• ABOUT THIS EXERCISE
Each line from the one containing "Viewport: 1273px width, 952px" onward, through the end of the entries, is to be transcribed exactly; nothing else is to be included.

──────── TASK MATERIAL

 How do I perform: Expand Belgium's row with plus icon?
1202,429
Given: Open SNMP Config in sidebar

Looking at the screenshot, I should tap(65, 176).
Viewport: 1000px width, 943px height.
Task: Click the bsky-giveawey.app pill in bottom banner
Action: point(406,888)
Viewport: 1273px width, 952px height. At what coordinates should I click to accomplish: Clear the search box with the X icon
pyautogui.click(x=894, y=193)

────────────────

• RESULT OF THIS EXERCISE
Viewport: 1273px width, 952px height. At what coordinates should I click to accomplish: Clear the search box with the X icon
pyautogui.click(x=894, y=193)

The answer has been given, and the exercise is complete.